Brazilianite

Brazilianite is a rare and beautiful gem with a wonderful lemon yellow color. It was discovered in Minas Gerais, Brazil in 1945. Large crystals are rare and usually kept for mineral collections making gems even harder to come by. Gems are often moderately included and clean gems are very rare. Brazilianite is not very hard by gemstone standards, but it is one of the hardest phosphate minerals.
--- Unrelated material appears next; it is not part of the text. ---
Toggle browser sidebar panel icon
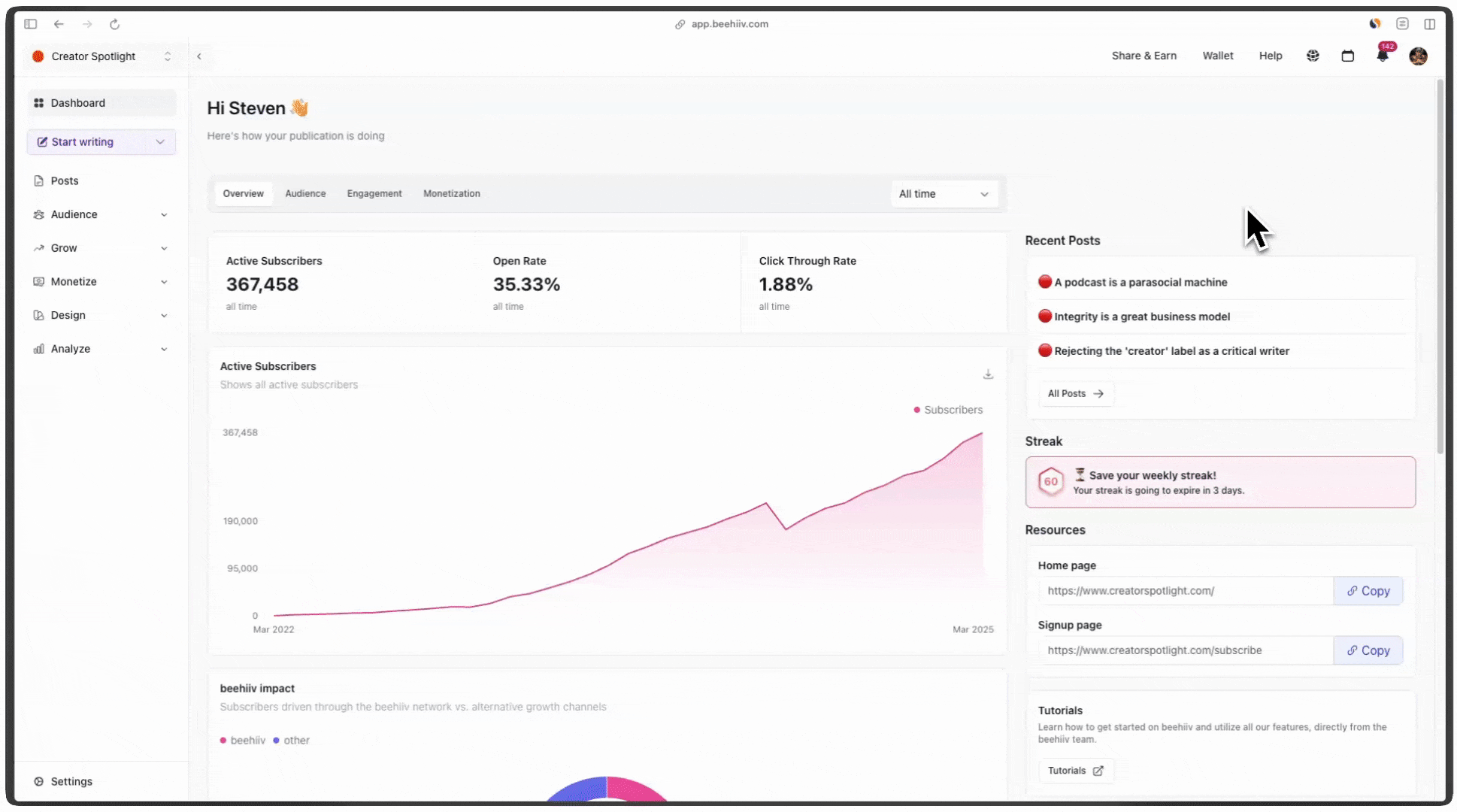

Gems are typically included and large, clean gems are very rare.

Current sources of Brazilianite crystals are Linopolis and Minas Gerais, Brazil; Sullivan County, New Hampshire, USA; Oxford County, Maine, USA; Yavapai County, Arizona, USA; and Rapid Creek area, Yukon Territory, Canada.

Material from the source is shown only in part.